To incorporate the role of tie persistence in our analyses, we used the measured durations of proximity as tie strengths in the resulting aggregate network. We conjecture that whatever tendency there may be for the formation of MM, FM, and FF ties, the tendency should get stronger as we consider ties associated with longer physical proximity, i.e., as we move from potentially accidental short encounters to longer and arguably more deliberate encounters. We distinguished between male-male (MM), female-male (FM), and female-female (FF) ties, using tMM, tFM, and tFF to denote the count of each tie type present in a given window, respectively. To examine this hypothesis, we let G(w) represent the overall aggregate proximity network where ties with wij < w have been filtered out, leaving only stronger ties with wij ≥ w in place.
The raw tie counts are however not very informative: (i) the total number of individuals in each setting is different; (ii) the number of males and females, and hence their proportion, is different across settings; and (iii) the counts are not adjusted for chance occurrence of ties, i.e., ties that would occur even in the absence of any gender-based preference. To address these issues, we defined a gender-neutral null model: the tie counts, in each of the three categories and in each Setting, were normalised by dividing the observed tie counts by the expected tie counts generated under the null model, consisting of random permutations of the gender attributes (see Fig. 4). We carried out two different variants of permutation: (i) the unconstrained permutation that is agnostic about possible differences in the degrees of men and women, and (ii) the constrained permutation that preserves the empirically observed mean degrees for men and women (see Methods). The unconstrained permutation implicitly assumes that node degree is independent of gender, and in this sense does not control for potential differences in degree between men and women. (Fig. 6 shows the degree distributions to be very similar for men and women within each Setting, although they are quite different across the settings.) However, since we reported some differences in mean degree between men and women above, we carried out proximity analyses using both unconstrained and constrained permutations.

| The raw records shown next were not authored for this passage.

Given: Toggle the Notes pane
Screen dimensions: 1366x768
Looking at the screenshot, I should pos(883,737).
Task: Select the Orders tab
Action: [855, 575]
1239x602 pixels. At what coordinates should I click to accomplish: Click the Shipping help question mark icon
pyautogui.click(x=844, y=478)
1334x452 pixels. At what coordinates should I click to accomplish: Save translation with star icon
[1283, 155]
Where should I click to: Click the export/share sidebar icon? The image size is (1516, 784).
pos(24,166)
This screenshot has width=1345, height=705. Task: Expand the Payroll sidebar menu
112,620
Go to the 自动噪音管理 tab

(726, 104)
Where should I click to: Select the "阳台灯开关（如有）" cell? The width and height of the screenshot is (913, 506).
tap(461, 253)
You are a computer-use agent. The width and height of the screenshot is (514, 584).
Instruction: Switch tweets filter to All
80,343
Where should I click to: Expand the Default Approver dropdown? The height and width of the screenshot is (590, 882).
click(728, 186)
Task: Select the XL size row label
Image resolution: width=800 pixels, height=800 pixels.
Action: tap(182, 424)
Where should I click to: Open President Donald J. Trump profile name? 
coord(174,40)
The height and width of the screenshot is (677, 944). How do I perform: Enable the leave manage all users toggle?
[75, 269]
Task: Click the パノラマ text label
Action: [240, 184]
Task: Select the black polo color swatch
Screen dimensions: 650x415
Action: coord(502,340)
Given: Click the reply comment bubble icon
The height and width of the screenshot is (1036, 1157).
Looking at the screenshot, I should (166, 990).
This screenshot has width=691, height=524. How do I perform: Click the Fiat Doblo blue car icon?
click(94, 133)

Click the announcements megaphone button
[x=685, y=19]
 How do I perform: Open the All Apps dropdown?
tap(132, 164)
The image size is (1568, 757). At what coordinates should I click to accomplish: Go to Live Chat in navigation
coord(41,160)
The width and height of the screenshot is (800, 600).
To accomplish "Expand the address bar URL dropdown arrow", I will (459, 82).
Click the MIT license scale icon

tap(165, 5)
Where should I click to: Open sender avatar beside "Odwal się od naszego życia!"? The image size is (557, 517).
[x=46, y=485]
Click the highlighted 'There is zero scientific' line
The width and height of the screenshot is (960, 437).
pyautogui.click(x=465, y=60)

We show the resulting relative proportions of MM, FM, and FF ties in Fig. 1, where we vary the value of the threshold from 1 to 20 window widths, i.e., from 5 to 100 minutes. While weak (short aggregate proximity) ties may be “accidental,” strong ties (extensive aggregate proximity) more likely are evidence of intended social interactions. We found that in Setting 1, there is a systematic over-representation of FF ties and an under-representation of MM ties. Further, this over-representation of FF ties increases monotonically with the threshold weight w as the following results, based on 10,000 permutation replications, demonstrate. In the non-thresholded network (threshold w = 0), there is only weak evidence to suggest that FF-ties might be over-represented: We obtain the ratio 1.21 (90% CI: 0.96, 1.52) under unconstrained permutation and 1.01 (90% CI: 0.92, 1.08) under constrained permutation. However, in the strongly thresholded network (threshold w = 20), FF-ties are substantially over-represented: We obtain the ratio 2.94 (90% CI: 1.20, 6.00) under unconstrained permutation and 1.98 (90% CI: 1.04, 3.43) under constrained permutation. In contrast to Setting 1, in Setting 2 there is no perceptible statistically significant relationship between the frequency of FF, FM, or MM ties. In the non-thresholded network, we obtain the ratios 1.07 (90% CI: 0.98, 1.19) and 1.01 (90% CI: 0.97, 1.05) for unconstrained and constrained permutation, respectively; the corresponding numbers for strongly thresholded network are 1.09 (90% CI: 0.95, 1.24) and 1.03 (90% CI: 0.93, 1.14).
It is informative to examine these numbers in the context of mean degree. In Setting 1, for the non-thresholded aggregate network (threshold w = 0), the mean degrees of women and men are 45.0 and 36.4, respectively, the ratio of them being 1.23; for the maximally thresholded network (threshold w = 20), the corresponding mean degrees are 4.2 and 2.8, resulting in a ratio of 1.49. In Setting 2, for the non-thresholded network the mean degrees are 15.1 and 13.4, giving a ratio of 1.12; for the maximally thresholded network, these numbers are 8.5, 8.0, yielding a ratio of 1.06. Taken together, in Setting 1 women appear to have more high-persistence ties than men do, whereas in Setting 2 this is not the case.
We then moved to examine talkativeness. The talkativeness of individuals is computed in a large number of time windows; although the raw data are collected at 750 Hz, the audio features are calculated at 50 Hz, still a high frequency. Instead of dealing with the raw audio signal, we use the variance of the audio signal in a range of frequencies typically associated with human voice (see Methods and Fig. 5), which is a more robust way to distinguish between whether the signal comes from the person wearing the sociometer, or whether it corresponds to ambient noise (e.g., someone else talking).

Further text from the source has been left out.